Orlando-Shooting: Amerika trauert. Und spekuliert.

Hey!

Oha, ich verlasse Omaha bereits in drei Tagen. Letztes Wochenende war ich auf dem Strangeland-Festival. Das hat richtig Spaß gemacht und sogar meine Gast-Großmutter ist mitgekommen. Warum ich aber innerhalb so kurzer Zeit noch einmal schreibe, hat allerdings einen sehr traurigen Grund zum Anlass.

Während ich und viele andere auch auf dem Festival Spaß hatte, gab es Samstagnacht ein schreckliches Mass-Shooting in Orlando. Ein schwerbewaffneter Mann ist in eine Bar für Homosexuelle gelaufen und hat mit einem automatischen Sturmgewehr 59 Menschen getötet und viele andere verletzt. Amerika trauert. Und spekuliert.

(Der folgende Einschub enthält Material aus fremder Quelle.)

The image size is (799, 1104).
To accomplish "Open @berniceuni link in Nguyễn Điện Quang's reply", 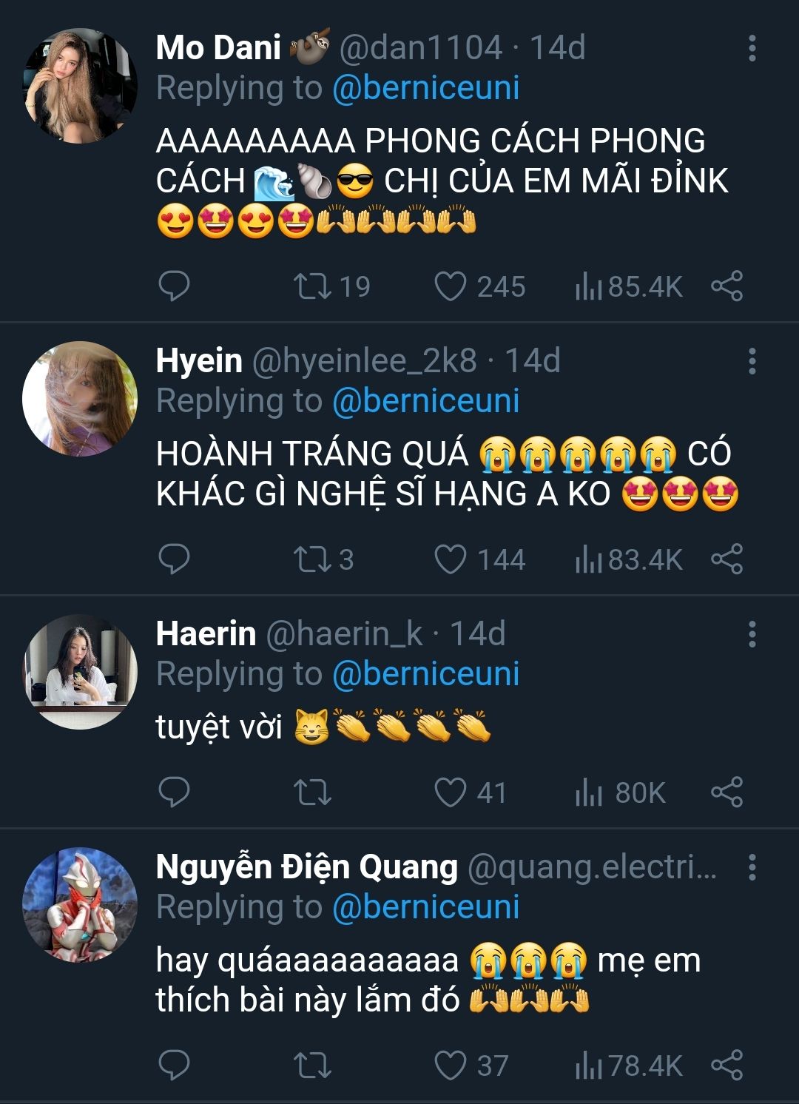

Der Täter hatte sich eine Woche vor der Tat von seiner Frau getrennt. Besser gesagt: Sie hat sich von ihm getrennt, da er sie misshandelt haben soll. Den Medien zufolge soll er die Menschen aus religiösen Gründen erschossen haben. Er war wohl ein Muslim. Seine Frau sagte jedoch, dass er nie wirklich religiös war. Er wurde in den USA geboren und ist dort auch aufgewachsen. Viele Medien versuchen alles, die Tat auf religiösen Fanatismus zu schieben. Dort heißt es, der Täter habe kurz vor dem Attentat den Notruf 911 angerufen und gesagt, dass dies ein Anschlag des IS sei. Aufnahmen, die dies belegen, gibt es jedoch nicht.

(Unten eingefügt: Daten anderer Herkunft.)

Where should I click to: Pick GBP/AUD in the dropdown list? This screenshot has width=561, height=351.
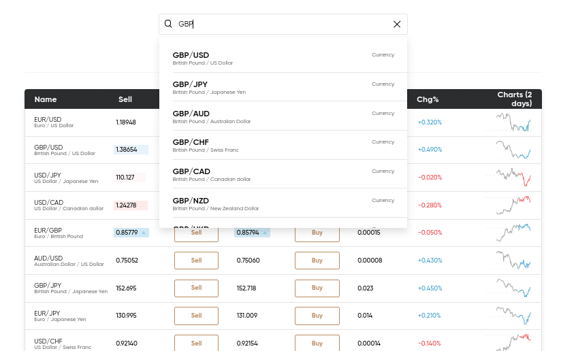click(x=283, y=117)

Anstatt wild herum zu spekulieren und blind gegen Muslime zu hetzen, sollten die Medien vielleicht ein wenig sachlicher an die Sache herangehen und die Ermittlungen abwarten. Vielleicht sollten die Amerikaner auch mal darüber nachdenken, dass ein paar neue schärfere Waffengesetze die Tat unter Umständen hätten verhindern – oder zumindest sehr erschweren – können. Unfassbar, dass man militärische Sturmgewehre sehr einfach und legal in vielen Staaten der USA kaufen kann.

In meinem letzten Beitrag hatte ich gepostet, dass es in Amerika schon eine große Akzeptanz gegenüber Homosexuellen gibt. Umso trauriger ist es für mich, was nun in Orlando geschehen ist.

Mein Beileid gilt allen Familien, Angehörigen und Freunden der Opfer.

Wir haben 2016. Man sollte doch die Möglichkeit haben, zu lieben, wen man will.